ライアン・レイノルズは何を演じてもライアン・レイノルズ、というライアン・レイノルズがスターの階段を登っている証拠を④で実感した。サミュエル・L・ジャクソンとのケミストリーも最高。来年の『デッドプール2』も期待が高まる。
バカコメディ(褒め言葉)『パパVS新しいパパ』の続編である⑤は相変わらずのくだらなさ(褒め言葉)であるものの、そのクライマックスは「何故映画を映画館で観るのか」を堂々と説いており、そのストレートさに感動を覚えた。だから僕はコメディ映画を映画館で観たいのだ。
三人の名優の共演している⑥は流石というべき安定力。年金問題というアメリカ社会の影を見せつつ、お爺ちゃん版『オーシャンズ11』とも言える痛快さがあった、って今書いてて気付いたけど、これ邦題掛けてたのか…。
タイカ・ワイティティの起用を聞いて皆が思ってた以上に思わぬ作品に化けた⑦。まさかここまでコメディ方向に吹っ切れるとは思わなかったので驚きつつ悶絶した。マーベル映画は飽きた頃にこういうフレッシュな作品を仕掛けてくるから中々止められなくて困る。
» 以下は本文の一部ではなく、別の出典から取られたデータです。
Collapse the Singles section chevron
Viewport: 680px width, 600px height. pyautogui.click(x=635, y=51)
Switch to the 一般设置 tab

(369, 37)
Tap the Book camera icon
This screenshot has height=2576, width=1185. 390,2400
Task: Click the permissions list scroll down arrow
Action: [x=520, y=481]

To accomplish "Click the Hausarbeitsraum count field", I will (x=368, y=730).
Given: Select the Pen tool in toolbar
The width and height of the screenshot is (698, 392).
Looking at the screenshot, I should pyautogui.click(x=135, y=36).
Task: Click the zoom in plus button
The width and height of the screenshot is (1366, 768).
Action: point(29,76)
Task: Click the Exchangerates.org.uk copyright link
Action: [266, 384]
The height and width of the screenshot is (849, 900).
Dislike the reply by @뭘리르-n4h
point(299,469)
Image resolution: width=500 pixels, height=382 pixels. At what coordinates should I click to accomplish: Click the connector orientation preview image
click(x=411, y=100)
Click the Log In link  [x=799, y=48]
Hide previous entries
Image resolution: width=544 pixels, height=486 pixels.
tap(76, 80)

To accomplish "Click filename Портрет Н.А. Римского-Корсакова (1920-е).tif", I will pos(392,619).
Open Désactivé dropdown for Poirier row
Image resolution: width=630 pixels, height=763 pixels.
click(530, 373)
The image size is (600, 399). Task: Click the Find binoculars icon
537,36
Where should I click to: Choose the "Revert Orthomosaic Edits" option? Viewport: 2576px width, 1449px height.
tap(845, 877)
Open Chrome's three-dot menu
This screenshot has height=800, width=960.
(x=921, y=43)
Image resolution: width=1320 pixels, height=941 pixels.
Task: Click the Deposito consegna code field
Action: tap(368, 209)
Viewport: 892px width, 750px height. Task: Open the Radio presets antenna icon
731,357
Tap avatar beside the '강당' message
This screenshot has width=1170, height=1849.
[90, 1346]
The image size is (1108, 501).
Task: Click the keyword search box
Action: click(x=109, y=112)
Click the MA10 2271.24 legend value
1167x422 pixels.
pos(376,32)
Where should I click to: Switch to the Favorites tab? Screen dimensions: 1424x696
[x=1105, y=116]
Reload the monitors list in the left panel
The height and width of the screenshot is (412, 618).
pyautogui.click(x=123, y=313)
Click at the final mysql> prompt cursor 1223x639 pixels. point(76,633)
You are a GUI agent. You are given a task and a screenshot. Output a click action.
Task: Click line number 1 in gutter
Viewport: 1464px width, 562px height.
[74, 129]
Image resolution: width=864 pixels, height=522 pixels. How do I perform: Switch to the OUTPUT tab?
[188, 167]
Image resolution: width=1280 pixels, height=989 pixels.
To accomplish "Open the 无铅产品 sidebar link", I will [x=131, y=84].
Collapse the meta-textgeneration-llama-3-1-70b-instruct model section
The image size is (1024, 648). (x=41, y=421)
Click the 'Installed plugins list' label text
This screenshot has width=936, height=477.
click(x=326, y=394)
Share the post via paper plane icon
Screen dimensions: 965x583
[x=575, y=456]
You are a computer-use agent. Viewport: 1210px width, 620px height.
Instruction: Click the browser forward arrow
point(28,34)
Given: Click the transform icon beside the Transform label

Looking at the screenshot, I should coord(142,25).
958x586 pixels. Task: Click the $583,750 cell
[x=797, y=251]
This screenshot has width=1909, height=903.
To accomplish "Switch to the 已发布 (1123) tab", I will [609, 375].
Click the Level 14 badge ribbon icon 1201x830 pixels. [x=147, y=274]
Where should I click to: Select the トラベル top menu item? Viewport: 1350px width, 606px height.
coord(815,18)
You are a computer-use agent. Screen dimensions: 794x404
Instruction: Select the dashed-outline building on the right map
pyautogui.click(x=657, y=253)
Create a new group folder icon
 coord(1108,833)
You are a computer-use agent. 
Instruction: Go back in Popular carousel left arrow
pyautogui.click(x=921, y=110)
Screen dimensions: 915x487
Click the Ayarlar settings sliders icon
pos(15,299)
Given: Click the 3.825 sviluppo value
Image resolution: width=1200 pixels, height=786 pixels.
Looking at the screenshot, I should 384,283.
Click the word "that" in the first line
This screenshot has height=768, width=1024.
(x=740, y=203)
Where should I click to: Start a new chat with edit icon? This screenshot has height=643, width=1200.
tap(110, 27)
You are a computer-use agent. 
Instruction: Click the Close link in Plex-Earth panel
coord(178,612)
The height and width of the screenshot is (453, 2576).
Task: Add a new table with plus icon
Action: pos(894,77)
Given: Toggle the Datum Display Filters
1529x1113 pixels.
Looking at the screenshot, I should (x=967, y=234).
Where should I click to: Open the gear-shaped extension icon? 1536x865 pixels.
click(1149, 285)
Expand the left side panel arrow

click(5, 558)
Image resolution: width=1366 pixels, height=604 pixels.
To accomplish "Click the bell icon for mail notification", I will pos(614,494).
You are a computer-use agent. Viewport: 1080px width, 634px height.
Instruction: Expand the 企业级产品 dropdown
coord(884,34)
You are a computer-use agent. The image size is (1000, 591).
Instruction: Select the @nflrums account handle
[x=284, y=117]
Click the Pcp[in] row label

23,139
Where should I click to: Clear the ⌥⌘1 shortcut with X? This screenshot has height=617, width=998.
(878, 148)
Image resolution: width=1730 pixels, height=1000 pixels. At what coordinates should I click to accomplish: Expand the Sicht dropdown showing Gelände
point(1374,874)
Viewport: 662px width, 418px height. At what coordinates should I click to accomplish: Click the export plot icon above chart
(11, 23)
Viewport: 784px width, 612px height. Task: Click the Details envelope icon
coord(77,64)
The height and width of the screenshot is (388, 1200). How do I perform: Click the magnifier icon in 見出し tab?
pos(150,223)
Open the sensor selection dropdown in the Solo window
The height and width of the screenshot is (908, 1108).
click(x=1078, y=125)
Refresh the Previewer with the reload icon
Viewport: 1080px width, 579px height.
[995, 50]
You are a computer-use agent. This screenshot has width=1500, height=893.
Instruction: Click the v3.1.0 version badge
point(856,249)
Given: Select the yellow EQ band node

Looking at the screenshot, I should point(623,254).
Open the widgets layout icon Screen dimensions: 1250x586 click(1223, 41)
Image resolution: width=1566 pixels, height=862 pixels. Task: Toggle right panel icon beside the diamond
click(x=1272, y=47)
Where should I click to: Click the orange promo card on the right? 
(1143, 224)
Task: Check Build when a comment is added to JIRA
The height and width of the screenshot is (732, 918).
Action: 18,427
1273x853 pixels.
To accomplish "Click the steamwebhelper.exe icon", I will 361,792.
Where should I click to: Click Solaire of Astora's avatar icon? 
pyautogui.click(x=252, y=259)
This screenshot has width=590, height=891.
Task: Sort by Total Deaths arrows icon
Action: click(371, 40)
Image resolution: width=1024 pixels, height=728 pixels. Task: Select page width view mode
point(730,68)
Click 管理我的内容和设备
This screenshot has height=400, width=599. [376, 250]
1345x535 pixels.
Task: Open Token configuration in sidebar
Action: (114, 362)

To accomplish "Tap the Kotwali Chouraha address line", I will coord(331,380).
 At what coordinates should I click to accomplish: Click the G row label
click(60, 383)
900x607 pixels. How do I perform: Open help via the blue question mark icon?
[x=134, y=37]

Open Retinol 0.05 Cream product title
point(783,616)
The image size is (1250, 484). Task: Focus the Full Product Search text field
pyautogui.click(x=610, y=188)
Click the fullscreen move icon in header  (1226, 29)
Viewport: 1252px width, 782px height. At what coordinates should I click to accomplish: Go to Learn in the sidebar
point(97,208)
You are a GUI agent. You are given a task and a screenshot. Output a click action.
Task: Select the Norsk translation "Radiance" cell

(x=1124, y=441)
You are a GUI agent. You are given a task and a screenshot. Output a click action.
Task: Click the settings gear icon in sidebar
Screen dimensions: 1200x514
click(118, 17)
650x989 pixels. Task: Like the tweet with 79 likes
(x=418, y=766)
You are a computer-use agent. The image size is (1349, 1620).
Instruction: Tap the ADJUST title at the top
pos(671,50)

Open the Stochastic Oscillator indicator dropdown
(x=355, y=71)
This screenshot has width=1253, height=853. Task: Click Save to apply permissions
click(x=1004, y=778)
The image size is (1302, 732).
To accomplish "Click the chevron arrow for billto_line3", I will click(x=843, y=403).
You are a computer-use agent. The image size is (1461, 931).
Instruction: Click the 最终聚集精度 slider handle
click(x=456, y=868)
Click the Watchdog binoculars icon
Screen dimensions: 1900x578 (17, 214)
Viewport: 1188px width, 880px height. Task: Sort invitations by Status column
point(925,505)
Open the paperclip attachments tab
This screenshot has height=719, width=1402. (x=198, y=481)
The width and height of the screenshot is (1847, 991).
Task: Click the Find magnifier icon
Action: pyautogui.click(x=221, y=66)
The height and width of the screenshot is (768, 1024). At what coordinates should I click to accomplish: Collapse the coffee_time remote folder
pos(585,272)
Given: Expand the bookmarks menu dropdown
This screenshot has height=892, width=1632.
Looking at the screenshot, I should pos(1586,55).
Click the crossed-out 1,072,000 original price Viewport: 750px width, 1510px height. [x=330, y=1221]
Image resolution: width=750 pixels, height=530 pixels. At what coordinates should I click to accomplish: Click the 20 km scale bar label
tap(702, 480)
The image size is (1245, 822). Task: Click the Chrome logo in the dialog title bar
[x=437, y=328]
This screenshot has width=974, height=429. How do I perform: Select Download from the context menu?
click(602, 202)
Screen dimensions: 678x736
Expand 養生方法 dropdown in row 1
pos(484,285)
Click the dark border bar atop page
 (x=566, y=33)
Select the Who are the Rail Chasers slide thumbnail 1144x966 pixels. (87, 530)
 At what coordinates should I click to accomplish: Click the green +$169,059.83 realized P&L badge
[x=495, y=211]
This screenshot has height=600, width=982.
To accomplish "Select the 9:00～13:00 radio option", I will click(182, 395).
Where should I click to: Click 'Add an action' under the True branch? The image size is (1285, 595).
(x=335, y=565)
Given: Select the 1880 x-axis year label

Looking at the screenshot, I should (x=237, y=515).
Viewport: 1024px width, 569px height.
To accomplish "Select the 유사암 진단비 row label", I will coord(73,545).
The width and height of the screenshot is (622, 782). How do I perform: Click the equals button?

意外と1995年版に地続きの物語で、前作へのリスペクトも欠かさなかった⑧。前作のワンダーには勝てないと自覚してコメディとして勝負に出た潔さが好感が持てる。
NYへの憧れから、田舎を出るために周囲を困らせながら成長する女の子が主人公の⑨はちょっと他人事とは思えなかったね…。
スティーブン・ソダーバーグが撮った⑩はトランプ時代の『オーシャンズ11』。チャニング・テイタムは『キングスマン:ゴールデン・サークル』と合わせてしっかり南部を体現する男になってしまったなぁ…。
ということで、以上が今年のコメディ映画ベストテンです。それではいよいよ明日は本年度ベストテン!